All DSL methods are declared inside a yaml_structure do … end block on the model. Inside the block, attributes, one and many are resolved against a builder — they never clash with ActiveRecord's own class-level methods (e.g. attribute, has_one).

attributes(*names)

Columns of the model that are serialized and deserialized. Missing keys in the YAML reset the corresponding columns to nil on import.

one(name, find_by: nil, of: nil, &block)

A single related record. Exactly one of find_by: or a block must be given:

Call YAML shape Meaning
one :child do … end nested hash Owned child (the has_one pattern).
one :child, find_by: :slug bare string Reference to a record managed elsewhere (the belongs_to pattern).
one :child, find_by: :slug, of: :companion bare string Indirect reference: the slug lives on a companion record reachable via the companion association on the target.

of: requires find_by: and cannot be combined with a block. The of: association must be a 1:[0,1] relation (belongs_to or has_one). See one with find_by and of: for a worked example.
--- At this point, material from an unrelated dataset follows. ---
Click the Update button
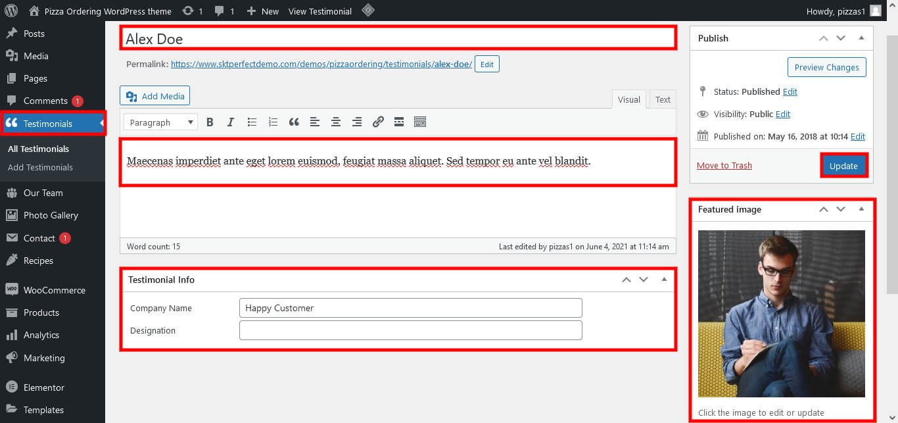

Passing both a block and find_by: is rejected — see the ownership reasoning in one with find_by.

many(name, positioned_by: nil, find_by: nil, through: nil, &block)
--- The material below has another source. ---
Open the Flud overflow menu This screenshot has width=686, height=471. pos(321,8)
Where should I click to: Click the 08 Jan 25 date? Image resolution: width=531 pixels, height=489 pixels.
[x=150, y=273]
A list of related records. The flavor is picked from the combination of positioned_by:, find_by:, through: and a block:

Call YAML shape Meaning
many :children do … end list of hashes, matched by order Children fully managed, identity by position.
many :children, positioned_by: :position do … end same as above, without position: in each hash Like the previous row, but the position column is derived from the 1-based array index (and omitted on export).
many :children, find_by: :slug do … end list of hashes containing the slug: key Children fully managed, identity by a stable column.
many :children, find_by: :slug, positioned_by: :position do … end same as above, without position: in each hash Like the previous row, but the named column is derived from the 1-based array index (and omitted on export).
many :children, find_by: :slug list of bare strings Children referenced by key, managed elsewhere (HABTM pattern).
many :children, through: :joins, find_by: :slug do … end list of hashes containing the slug: key has_many :through where the block describes attributes of the join model.
many :children, through: :joins, find_by: :slug, positioned_by: :position do … same as above, without position: in each hash As above, with the position column derived on the join model.

positioned_by: requires a block – there must be an owned record to write the column onto – and therefore cannot be used with the reference-list flavor of many.

Import / export

  • instance.yaml_import(yaml_string) — updates instance in place from the YAML, inside a single transaction. Returns the instance.
  • instance.yaml_export(omit_nil: true) — returns a YAML string for instance following its yaml_structure. With omit_nil: true (the default) keys whose value is empty — a nil attribute/reference, an absent owned child, or an empty many list — are left out. Pass omit_nil: false to keep them as explicit nulls, which is handy when you want optional fields to stay visible in the file.

Whether a string is written inline or as a literal block scalar (|) is decided by the database column type, not by yaml_export arguments: text columns always use block style, string/varchar columns always stay inline. See Export behavior.

ModelClass.yaml_schema

Returns a JSON-schema-like hash describing the YAML shape declared by yaml_structure. Useful for generating editor support or validating YAML out-of-band. Invalid YAML passed to yaml_import raises with a message pointing at the violated part of the schema.